SL: Of the many classical depictions of Hercules, you chose the Hercules Farnese. Why that particular sculptural representation of the hero?
Z: The Hercules Farnese is a portrait of the adult hero. He has already faced his labors and defeated the monsters. He leans on his club and ruminates on his diminished role in a world without monsters.
SL: In the film, the theme of myth isn’t just a reference to classicism. It’s a circular element of unknown origin, always present and without end, that directs even our most banal actions. It’s strictly connected to the very essence of cinema, and in this sense explains your use of James Dean face masks in one of Zeus Machine’s episodes. What does myth tell you today?
Z: We could say that Zeus Machine is a film of statues that come to life, and the myth, like the statues, takes on the meaning of a vestige that civilization leaves behind, and goes toward this. Like a mask with Hollywood features, the myth is a faithful intermediary that preserves the point of view of cultural memory, and gives the new and the unknown a strong personal connotation.
SL: Zeus Machine has twelve episodes, called “labors,” distinguished by sequential numbering that is the record of today’s heroic enterprises conducted by ordinary people in which the anthropological data becomes myth: a 3D prologue about the creation of the world, which alludes to birth of Hercules; and two “labors” with actors in costume. The first refers to events that occurred during the conception of the hero; the other is dedicated to Alcmena, Hercules’s mortal mother. How did you work on the script and the sequence of episodes?
Z: To render its multifaceted and contradictory nature, we worked on the Hercules myth through the arts that keep it alive in various ways. The starting point for us was the hero’s cinematic origin: the muscular male with supernatural strength, generally a bodybuilder in skimpy clothes. The twelve episodes of the script have no end and always start again, like revenants. In sequence they add up, and give life to, a precise mosaic, organized as a theorem on myth. It took two years to put together all the segments, and until the work’s completion, it wasn’t possible to watch the film online. It was a laborious, long wait.
SL: This film seems to start from a deep knowledge of the real people involved. How important was the field research period? What work process did you adopt to include a particular “event,” or “labor”?
Z: One recognizes Hercules from the labors that are inseparable from the hero, like a scar, a birthmark, a brand. For Zeus Machine we first wrote the film, then looked for the materialization of what we imagined: a passerby, a landscape, a car, a stone. When we were there we recognized them, and this process has to be mutual, because when it isn’t, you can’t bring home the scene even with the best care and resources.

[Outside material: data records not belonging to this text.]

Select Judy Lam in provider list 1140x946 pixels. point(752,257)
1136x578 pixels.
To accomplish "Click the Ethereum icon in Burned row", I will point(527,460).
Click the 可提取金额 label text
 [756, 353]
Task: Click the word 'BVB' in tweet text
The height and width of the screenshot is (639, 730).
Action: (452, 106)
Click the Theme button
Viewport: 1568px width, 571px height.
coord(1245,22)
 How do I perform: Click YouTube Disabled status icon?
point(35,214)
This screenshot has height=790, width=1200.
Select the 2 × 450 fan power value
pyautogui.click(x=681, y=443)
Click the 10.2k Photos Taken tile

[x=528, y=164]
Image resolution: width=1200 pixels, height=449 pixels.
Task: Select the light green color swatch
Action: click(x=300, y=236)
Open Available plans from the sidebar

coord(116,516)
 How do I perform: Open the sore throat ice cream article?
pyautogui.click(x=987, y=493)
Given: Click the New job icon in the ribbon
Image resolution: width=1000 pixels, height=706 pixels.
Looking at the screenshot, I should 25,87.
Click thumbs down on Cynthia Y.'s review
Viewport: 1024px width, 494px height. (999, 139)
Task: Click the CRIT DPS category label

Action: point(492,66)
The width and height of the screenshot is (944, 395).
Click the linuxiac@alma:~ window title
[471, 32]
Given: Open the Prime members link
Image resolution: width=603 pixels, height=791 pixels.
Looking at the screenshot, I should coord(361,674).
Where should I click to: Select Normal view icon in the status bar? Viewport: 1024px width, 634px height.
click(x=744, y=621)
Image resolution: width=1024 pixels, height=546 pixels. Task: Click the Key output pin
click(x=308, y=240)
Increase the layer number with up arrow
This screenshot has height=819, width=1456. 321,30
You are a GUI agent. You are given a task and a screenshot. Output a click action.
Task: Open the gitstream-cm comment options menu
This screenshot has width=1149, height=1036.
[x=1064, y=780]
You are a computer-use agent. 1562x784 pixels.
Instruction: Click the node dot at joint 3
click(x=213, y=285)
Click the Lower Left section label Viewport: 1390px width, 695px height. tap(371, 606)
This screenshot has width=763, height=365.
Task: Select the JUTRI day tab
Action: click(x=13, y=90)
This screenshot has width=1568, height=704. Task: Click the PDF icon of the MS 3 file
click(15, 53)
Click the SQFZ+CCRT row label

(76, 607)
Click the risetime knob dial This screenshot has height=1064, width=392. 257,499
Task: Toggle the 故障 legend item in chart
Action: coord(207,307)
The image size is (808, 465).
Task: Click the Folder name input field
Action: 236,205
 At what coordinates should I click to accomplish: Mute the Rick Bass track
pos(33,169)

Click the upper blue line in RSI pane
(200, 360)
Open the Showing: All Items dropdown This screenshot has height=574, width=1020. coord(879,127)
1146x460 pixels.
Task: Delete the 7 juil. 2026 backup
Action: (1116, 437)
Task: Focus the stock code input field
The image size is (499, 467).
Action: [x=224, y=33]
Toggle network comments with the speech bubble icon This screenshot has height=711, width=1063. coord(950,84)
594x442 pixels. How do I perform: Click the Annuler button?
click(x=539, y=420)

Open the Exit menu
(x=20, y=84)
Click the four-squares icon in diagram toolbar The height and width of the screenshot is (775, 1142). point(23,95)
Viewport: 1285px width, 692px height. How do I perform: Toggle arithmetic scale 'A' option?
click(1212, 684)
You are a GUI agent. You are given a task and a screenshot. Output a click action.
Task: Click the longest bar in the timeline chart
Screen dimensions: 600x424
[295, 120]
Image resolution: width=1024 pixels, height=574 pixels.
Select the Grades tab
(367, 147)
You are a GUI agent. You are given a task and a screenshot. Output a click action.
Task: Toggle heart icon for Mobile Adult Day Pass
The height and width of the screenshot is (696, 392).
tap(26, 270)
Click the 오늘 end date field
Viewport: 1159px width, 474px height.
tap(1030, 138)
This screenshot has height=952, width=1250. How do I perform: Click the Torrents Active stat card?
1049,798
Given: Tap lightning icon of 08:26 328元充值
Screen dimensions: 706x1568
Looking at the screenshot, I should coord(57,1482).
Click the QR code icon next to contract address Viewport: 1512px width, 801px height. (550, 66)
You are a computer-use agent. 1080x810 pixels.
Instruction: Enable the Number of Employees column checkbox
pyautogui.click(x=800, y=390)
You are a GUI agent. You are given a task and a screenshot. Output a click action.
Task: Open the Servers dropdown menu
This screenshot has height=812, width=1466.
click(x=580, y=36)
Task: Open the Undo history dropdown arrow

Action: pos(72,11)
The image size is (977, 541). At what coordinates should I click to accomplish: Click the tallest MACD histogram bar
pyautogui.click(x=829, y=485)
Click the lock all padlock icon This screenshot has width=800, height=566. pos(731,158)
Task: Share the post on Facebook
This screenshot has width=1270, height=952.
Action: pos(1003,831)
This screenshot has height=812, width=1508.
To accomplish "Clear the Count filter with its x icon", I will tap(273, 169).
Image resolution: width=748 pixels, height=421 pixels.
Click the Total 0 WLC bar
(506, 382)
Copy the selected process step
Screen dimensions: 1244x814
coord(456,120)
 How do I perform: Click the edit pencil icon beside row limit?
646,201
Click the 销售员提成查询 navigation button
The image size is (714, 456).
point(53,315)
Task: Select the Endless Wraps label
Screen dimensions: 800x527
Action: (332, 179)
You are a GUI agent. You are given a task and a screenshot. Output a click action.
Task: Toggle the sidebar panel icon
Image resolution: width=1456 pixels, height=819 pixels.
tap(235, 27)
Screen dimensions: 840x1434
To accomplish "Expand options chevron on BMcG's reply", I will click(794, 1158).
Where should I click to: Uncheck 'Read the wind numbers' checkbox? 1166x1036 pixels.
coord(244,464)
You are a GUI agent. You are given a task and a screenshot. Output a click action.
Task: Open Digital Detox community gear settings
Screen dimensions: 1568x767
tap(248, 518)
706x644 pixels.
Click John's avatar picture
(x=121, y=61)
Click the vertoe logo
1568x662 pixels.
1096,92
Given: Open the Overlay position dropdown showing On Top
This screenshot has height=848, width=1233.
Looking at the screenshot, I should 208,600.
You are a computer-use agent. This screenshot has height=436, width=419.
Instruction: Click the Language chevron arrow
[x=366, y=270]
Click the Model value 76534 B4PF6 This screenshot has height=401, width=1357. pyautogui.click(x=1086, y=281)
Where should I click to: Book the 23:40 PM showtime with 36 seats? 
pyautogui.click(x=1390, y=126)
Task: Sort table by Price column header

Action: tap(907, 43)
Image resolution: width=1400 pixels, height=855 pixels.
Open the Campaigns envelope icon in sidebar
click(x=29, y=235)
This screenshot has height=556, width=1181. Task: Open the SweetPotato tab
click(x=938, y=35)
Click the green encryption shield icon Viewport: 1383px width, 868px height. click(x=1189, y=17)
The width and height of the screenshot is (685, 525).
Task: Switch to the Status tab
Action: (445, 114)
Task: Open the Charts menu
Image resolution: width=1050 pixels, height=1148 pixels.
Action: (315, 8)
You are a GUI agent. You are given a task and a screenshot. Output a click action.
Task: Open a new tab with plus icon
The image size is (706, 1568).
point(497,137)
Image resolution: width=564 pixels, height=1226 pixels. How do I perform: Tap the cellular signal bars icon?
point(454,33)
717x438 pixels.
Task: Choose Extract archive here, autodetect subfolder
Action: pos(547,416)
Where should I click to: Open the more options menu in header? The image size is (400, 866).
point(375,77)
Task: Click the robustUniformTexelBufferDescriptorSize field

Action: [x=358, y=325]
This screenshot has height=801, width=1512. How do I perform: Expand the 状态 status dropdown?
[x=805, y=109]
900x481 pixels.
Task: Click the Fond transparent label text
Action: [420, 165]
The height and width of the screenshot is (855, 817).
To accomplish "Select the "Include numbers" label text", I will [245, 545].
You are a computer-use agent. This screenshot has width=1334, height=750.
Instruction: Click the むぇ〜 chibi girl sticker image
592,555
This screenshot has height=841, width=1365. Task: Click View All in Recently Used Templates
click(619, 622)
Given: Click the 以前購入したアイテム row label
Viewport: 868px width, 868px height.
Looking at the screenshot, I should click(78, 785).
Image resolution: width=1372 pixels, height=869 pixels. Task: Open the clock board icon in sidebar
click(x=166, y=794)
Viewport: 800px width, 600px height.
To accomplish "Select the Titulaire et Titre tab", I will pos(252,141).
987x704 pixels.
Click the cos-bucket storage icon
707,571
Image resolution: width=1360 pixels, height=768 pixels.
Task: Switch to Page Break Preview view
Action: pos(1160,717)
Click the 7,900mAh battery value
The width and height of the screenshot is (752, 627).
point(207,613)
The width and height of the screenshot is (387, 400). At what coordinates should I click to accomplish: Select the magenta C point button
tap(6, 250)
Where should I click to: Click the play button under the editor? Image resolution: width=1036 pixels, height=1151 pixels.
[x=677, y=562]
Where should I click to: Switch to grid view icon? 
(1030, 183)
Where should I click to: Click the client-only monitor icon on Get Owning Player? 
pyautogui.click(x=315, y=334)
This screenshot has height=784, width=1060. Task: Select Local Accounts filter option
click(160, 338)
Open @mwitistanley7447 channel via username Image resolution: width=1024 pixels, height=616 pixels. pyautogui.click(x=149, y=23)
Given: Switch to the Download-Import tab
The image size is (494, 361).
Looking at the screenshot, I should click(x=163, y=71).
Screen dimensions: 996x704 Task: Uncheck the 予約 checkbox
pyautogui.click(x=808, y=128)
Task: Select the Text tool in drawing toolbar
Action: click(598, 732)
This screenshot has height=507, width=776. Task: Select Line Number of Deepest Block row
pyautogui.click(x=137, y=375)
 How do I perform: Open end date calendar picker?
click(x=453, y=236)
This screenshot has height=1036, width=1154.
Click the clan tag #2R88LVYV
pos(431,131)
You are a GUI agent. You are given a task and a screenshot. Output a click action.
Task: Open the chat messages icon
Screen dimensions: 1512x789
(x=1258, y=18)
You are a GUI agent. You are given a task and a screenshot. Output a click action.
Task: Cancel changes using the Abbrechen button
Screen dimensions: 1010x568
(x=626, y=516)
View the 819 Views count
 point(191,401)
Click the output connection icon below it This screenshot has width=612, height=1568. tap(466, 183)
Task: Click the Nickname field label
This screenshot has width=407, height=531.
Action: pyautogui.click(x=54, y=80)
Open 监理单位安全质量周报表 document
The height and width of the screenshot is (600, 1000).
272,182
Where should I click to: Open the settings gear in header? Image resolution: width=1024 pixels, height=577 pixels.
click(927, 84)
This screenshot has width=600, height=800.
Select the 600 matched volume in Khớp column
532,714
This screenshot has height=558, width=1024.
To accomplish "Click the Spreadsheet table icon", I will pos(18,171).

SL: From your first anaglyph films, your sense of the frame and the relationship between action and background has been important. The impression is of a sculptural immobility, also achieved through the use of theatrical lighting. It seems a choice that contradicts the moving nature of cinema.
Z: The immobility in Zeus Machine alludes to a time outside normal time. A suspension, a mythical time that doesn’t advance or recede. Sculpture is a perfect example of this. Stereoscopy led us to see the scene as a pyramid of perspective planes, like a sculpture of time. The movement of the cinema is the time that passes on the screen and on those who live there. You say “Action!” and record its duration.
SL: In the film there are visual references to Muscle Men of Peplum (also known as sword and sandal) movies, a popular film genre in the 1950s. Could you explain this relationship, which is particularly evident in the episode set in Cinecittà, and the costume scene shot at Baia Imperiale, the legendary disco in Romagna?
Z: Sword and sandal cinema, with its bizarre architecture and reenacted history, provided an example of an idealized ancient world tailored to modern conceptions. In this dimension—anti-historical, unoriginal, in which the copy exists only as a symbol of the impossible present of cinema—the peplum is a séance without spirits. The ghosts are foam rubber and cardboard. It’s an empty ritual where the camouflage and the invention of the mythical past offers itself as a golden container for humanity’s eternal questions.
SL: What role does the viewer play in your work? And is there a difference for the viewer of one of your single-channel films versus the viewer of a video installation?
Z: Those who view the installation version of Zeus Machine will be able to move freely among the labors, and choose where to start and how to proceed. They’ll actively participate in the assembly of the piece, which will be rebuilt in his image and likeness. The labors will happen simultaneously, generating that mythical time that detaches itself from the scanning of duration, beginning and end. It is a circular, perpetual time. The spectator of the film, on the other hand, will entertain a direct relationship with the duration and succession of the labors. We imagine this person playing ever-changing roles—the ethnologist, the enigmist, the cinemaniac, the sculptor, the performer—on a screen that is an open window, where it will alternately become the look that sees and the object that is seen. For example, in Ascent to Olympus, we organized a show within the Santarcangelo Festival. In reality it was a live movie set: viewers were an integral part of the film and eyewitnesses to the performance. When it was installed for the first time at the MAXXI museum in Rome, that projected audience became a subject for another public in the flesh, both a witness and a stand-in.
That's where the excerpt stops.